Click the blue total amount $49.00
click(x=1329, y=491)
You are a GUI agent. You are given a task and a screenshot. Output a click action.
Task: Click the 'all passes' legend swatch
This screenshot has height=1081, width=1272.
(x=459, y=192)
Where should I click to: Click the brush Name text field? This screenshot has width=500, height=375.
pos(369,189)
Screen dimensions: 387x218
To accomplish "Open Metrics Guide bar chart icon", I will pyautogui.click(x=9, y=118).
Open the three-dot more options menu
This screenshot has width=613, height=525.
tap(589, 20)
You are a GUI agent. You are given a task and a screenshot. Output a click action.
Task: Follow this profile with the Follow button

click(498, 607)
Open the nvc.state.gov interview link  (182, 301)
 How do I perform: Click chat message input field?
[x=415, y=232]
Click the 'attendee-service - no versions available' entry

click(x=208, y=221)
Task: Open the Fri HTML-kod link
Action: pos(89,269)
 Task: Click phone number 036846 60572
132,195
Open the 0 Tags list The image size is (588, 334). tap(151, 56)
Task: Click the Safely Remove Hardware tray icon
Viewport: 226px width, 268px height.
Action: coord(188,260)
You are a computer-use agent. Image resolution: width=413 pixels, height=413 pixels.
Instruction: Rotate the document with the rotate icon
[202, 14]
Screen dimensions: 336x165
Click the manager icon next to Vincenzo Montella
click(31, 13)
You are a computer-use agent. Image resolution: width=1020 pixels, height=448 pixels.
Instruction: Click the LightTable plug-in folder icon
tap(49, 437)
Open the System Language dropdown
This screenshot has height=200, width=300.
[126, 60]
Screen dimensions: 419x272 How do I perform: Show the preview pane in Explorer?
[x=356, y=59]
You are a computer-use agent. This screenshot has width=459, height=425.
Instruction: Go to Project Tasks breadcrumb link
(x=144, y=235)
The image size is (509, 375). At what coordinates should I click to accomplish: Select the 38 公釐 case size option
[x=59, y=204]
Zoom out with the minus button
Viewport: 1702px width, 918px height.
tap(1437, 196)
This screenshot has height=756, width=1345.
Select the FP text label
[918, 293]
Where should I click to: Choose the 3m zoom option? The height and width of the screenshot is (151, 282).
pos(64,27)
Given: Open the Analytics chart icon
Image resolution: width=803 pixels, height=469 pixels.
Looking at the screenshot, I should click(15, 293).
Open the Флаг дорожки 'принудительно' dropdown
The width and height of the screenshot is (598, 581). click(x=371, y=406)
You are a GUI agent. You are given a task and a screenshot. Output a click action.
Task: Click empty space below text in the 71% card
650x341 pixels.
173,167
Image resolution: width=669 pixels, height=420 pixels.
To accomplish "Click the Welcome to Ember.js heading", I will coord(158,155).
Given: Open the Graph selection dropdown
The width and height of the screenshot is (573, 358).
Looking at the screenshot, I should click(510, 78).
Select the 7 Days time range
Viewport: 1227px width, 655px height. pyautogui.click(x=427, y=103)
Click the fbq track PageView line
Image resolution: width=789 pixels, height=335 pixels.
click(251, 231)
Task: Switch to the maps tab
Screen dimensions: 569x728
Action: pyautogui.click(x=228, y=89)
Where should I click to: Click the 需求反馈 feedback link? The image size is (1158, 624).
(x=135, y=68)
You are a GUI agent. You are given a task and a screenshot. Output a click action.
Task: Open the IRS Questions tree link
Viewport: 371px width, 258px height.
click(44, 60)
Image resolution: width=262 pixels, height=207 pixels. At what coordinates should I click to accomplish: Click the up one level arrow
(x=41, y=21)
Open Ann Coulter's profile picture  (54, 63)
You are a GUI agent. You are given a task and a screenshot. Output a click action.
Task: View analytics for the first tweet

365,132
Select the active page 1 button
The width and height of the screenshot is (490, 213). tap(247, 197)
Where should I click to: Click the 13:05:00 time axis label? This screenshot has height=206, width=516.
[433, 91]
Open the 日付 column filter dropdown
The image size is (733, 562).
^^^^^^^^^^^^^^^^
● **What you will do**:
All that is needed is the exact run of lines above from the line containing "Viewport: 226px width, 268px height." through the line containing "Given: Open the Graph selection dropdown", both of them included.

● **Your response**:
Viewport: 226px width, 268px height.
Action: coord(188,260)
You are a computer-use agent. Image resolution: width=413 pixels, height=413 pixels.
Instruction: Rotate the document with the rotate icon
[202, 14]
Screen dimensions: 336x165
Click the manager icon next to Vincenzo Montella
click(31, 13)
You are a computer-use agent. Image resolution: width=1020 pixels, height=448 pixels.
Instruction: Click the LightTable plug-in folder icon
tap(49, 437)
Open the System Language dropdown
This screenshot has height=200, width=300.
[126, 60]
Screen dimensions: 419x272 How do I perform: Show the preview pane in Explorer?
[x=356, y=59]
You are a computer-use agent. This screenshot has width=459, height=425.
Instruction: Go to Project Tasks breadcrumb link
(x=144, y=235)
The image size is (509, 375). At what coordinates should I click to accomplish: Select the 38 公釐 case size option
[x=59, y=204]
Zoom out with the minus button
Viewport: 1702px width, 918px height.
tap(1437, 196)
This screenshot has height=756, width=1345.
Select the FP text label
[918, 293]
Where should I click to: Choose the 3m zoom option? The height and width of the screenshot is (151, 282).
pos(64,27)
Given: Open the Analytics chart icon
Image resolution: width=803 pixels, height=469 pixels.
Looking at the screenshot, I should click(15, 293).
Open the Флаг дорожки 'принудительно' dropdown
The width and height of the screenshot is (598, 581). click(x=371, y=406)
You are a GUI agent. You are given a task and a screenshot. Output a click action.
Task: Click empty space below text in the 71% card
650x341 pixels.
173,167
Image resolution: width=669 pixels, height=420 pixels.
To accomplish "Click the Welcome to Ember.js heading", I will coord(158,155).
Given: Open the Graph selection dropdown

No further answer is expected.